**EXERCISE INSTRUCTIONS**:
(A) Transcribe the article on Covid-19 in Swansea Bay, starting with "Swansea Bay University" and going on through "to their knees.".
(B) Pick up the article on Covid-19 in Swansea Bay after its last sentence and keep writing.

**GIVEN TEXT**:
========================================================================

A health expert has warned coronavirus levels in the Swansea Bay area could soon reach catastrophic levels unless people follow the rules on social distancing during the Christmas season.
Swansea Bay University Health Board Director of Public Health Dr Keith Reid warned that if people don’t do the right thing and keep their distance from others as much as possible, the virus will have a stranglehold and risk bringing health and social care services to their knees.
Neath Port Talbot has record levels of Covid-19 infection rates which are the highest in Wales and numbers are rising rapidly and Swansea is not far behind. In Neath Port Talbot today’s reported infection rate is 622 cases per 100,000 population per week and in Swansea the figure is 446 cases per 100,000 population per week. There were 800 new cases reported in the last two days alone in the Swansea Bay region.
By comparison back in September just before the local lockdown the figures were 56 cases per 100,000 for Swansea and 38 cases per 100,000 for Neath-Port Talbot.
Dr Reid said: “We are at a critical stage. Infection rates are at record levels and we all need to play our part to bring this situation under control and quickly.

========================================================================

[Pixel coordinate grounding data]

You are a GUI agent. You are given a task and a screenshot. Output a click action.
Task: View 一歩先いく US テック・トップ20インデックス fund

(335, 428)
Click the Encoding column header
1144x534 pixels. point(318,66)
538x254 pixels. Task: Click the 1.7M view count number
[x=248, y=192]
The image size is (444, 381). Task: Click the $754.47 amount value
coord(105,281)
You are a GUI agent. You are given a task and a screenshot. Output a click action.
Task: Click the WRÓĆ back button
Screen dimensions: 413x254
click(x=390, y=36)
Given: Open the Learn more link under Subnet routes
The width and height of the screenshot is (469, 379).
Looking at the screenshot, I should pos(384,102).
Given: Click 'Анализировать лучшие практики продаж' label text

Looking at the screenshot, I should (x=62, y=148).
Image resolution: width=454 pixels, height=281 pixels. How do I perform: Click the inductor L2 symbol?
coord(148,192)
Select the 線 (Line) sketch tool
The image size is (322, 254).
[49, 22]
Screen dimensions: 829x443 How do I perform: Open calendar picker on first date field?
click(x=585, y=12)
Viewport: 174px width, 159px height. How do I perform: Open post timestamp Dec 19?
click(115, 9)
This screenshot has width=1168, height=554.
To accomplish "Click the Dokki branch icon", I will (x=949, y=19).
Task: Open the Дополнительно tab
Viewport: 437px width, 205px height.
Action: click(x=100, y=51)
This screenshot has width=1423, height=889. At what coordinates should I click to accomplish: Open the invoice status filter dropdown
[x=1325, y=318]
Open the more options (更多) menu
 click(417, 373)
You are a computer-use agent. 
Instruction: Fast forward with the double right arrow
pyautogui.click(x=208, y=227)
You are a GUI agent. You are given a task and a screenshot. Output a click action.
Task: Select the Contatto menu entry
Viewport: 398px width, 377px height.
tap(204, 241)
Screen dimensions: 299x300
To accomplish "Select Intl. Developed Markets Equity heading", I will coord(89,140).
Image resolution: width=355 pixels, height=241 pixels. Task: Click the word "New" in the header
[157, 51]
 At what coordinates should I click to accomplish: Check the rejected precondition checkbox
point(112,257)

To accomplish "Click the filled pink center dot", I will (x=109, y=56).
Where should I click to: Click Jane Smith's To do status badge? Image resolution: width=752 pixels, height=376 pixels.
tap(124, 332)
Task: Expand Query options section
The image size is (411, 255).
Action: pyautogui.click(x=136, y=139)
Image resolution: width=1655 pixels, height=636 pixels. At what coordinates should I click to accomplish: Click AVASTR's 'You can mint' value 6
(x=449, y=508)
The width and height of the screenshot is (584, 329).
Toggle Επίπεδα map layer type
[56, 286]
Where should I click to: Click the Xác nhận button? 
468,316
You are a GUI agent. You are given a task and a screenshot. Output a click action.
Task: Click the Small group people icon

========================================================================

**EXERCISE RESULTS**:
(A)
Swansea Bay University Health Board Director of Public Health Dr Keith Reid warned that if people don’t do the right thing and keep their distance from others as much as possible, the virus will have a stranglehold and risk bringing health and social care services to their knees.

(B)
“If infections continue to rise at the current rate then without another lockdown before Christmas the local system will be overwhelmed.”
“I don’t want to be standing here within the next fortnight telling people the spread of the virus is out of control, that too many people are dying needlessly and health and social care workers can’t cope for much longer.
“It is a big thing to ask at this time of year when, after the kind of year we’ve had, we all want to be together with our friends and family. But my appeal is – on behalf of doctors, nurses and social care workers who have been at full stretch for so long – please stop and think.
“Please think about what you need to do rather than what you want to do. The vaccine is coming but for most of us it’s not here yet. We need to do the right thing for Christmas which is to follow the social distancing rules and stay safe.
“We have a chance to stave off a potential catastrophe. But we all have a role to play.”
Between November 25th and December 1st, 2020, there were 1,674 new cases of Covid-19 recorded in Swansea Bay – 711 in Neath Port Talbot and 960 in Swansea.
Dr Reid said it was clear that people mixing with others at home, in the street, at work with friends and strangers alike is the driving force behind the rise in numbers. For the first 48 hours or so before symptoms emerge people don’t even know they are infected let alone potentially passing it on to people they love.
He said: “Unless this community transmission drops significantly, we will be in a catastrophic situation by January because of big rises in cases of Covid and hospital admissions.
Already the health board alongside Swansea and Neath Port Talbot councils are taking action to try to prevent the spread and to try to manage the impact of soaring post-Christmas Covid-19 infections.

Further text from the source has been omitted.